Below are some of the learnings from the discussion on “Emerging Paradigms of Adjacent Engineering Verticals” from the 13th NASSCOM Design and Engineering Summit held in Oct 2021
Digitalization has accelerated across various sectors, especially post Covid. There has been an emergence of new solution domains within Digital Engineering across sectors like healthcare. Increasingly, companies in the healthcare sector are exploring newer technologies and are creating disruptions with innovative solutions.
Healthcare sector has been at the forefront in the past 2 years. One of the key requirements in the healthcare sector across the globe has been to build a more resilient healthcare system, so in the event of the next crisis, everyone is in a better position to cope with it and that there is continuity of care delivery. Therefore, it is necessary to develop and implement people-centric technologies and challenge ways of working and redefine roles that facilitate better interaction within the teams.
One critical point that needs more consideration is a thorough look into care pathways. There are many ineffective ways of care pathways with high levels of waste. One must learn from other industries including supply chain or manufacturing industries and implement repeatable and predictable processes and avoid missteps in diagnosis and treatments. Silos existing in healthcare delivery need to be done away with. In many cases, care teams do not have free-flowing information and hence are not able to collaborate with other multi-disciplinary care teams. Further complications are added when the data access is not seamless due to geographical constraints and the effects are felt by the patients as well as the care teams. Technology has a huge role to play in overcoming all these challenges.
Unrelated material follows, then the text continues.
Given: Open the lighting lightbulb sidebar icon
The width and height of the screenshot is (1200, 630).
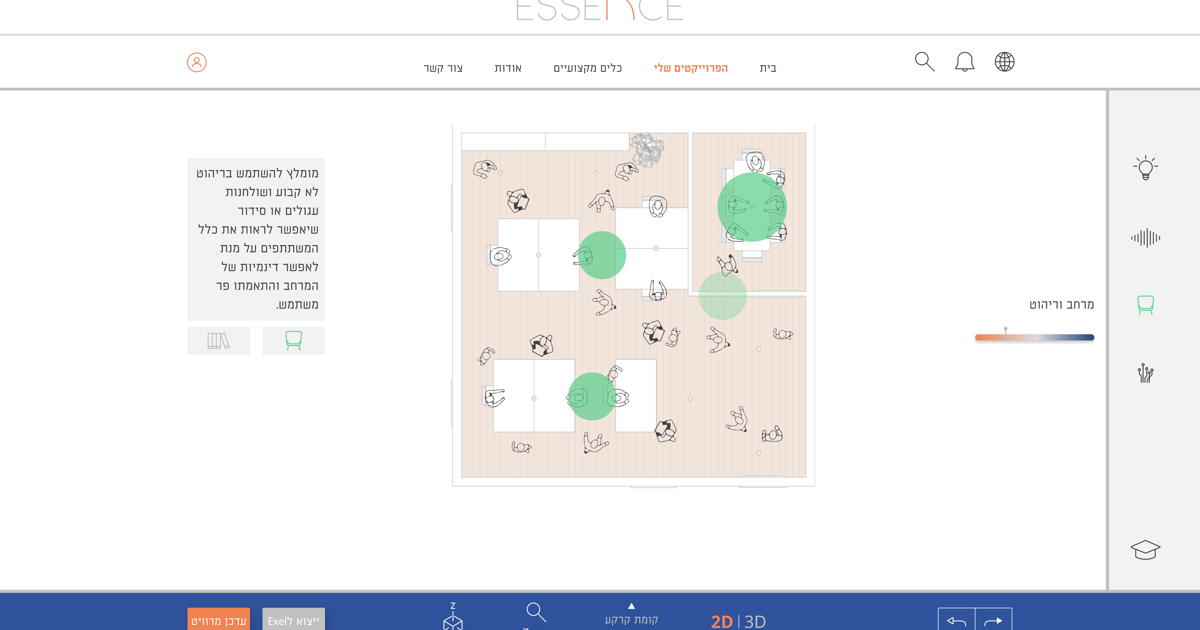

How can technology be leveraged differently in the healthcare sector?
- Increasingly, more and more hospitals and healthcare units are moving towards a more cohesive networked care.
- There has to be further acceleration of remote care using tools like telehealth, tele-consults and virtual care delivered through media like Zoom, Google Meet etc.
- There is a need to create a design provocation, thereby creating a model of distributive care. The future of hospital may not be in a monolithic building but in a series of different care settings. Unconventional places of accessing healthcare like pharmacies or retail places (shopping malls) can be used in the future. In addition, more access to healthcare at home is also another model that could define the future of healthcare. All these distributed care centres can be then connected to a care co-ordination centre and the clinicians can oversee whether the care is delivered or not.
- There should be more incentives in keeping the community healthy, and on patient outcomes. For example, in North America, if a treated patient comes back for treatment after 30 days, there is no reimbursement from the insurance companies. That motivates the healthcare professionals to keep the patient healthy.
- Technology can help in remote monitoring of the patient. E.g. for a cardio patient, who had a treatment for a heart problem, can be provided with wearable devices with high acuity monitoring with the same degree of monitoring, had they been in the hospital bed. This can now be enabled from the comfort of the patient’s home. And then one can apply algorithms to that data to monitor the patient 24/7 to see any early detection of any problem or deterioration in the patient’s health to intervene for preventive care and avoid future hospitalization. It is necessary to make use of technology to interpret the patient data.
What skills are needed to solve the challenges faced due to use of technology in healthcare?
- Soon, more and more systems within the overall healthcare system will be connected. Cloud computing will be used much more in MRI, CTs etc. Even other healthcare units like pathology labs, and genomics as well are expected to use algorithms to spot patterns to create insights into medical and clinical data.
- At the point of care, data will be used to provide clinical diagnostic support to facilitate the clinicians to make a more informed and precise diagnosis and individualized and tailored treatment plan.
- It is also important to understand how the data will be interpreted and used and the technology tools must be agile enough to take into consideration the context of the data and make it easier to use by the clinicians. In the past, when electronic medical records were introduced, they were supposed to create one stop database for all the medical records and ease the burden on the physicians. However, due to complicated system interface, the doctors are not interacting with the patients and gaining insights from the cues given by them and are rather focused on data input into the system to create a record of the patient, when they should be focused on the patient care. More technology into clinical workflows should not undercut the human experience and allow more interaction and face time of the doctors with the patients.
Is there an issue of ethics when algorithms are used in healthcare?
- Wherever patient data is involved, it is important to use that data in an ethical manner. The hospitals and companies in the healthcare sector need to create principles or ethics regarding security and privacy of the data and how one can derive value from that data for the benefit of the patients and society at large.
- One must check the robustness of the algorithms and data and if the model is fair and avoids biases as well.
- In case of use of AI, transparency regarding the fundamentals of the AI must also be examined.
- Security of data must be taken at the highest priority and protection against vulnerabilities and management of that data should be of prime importance.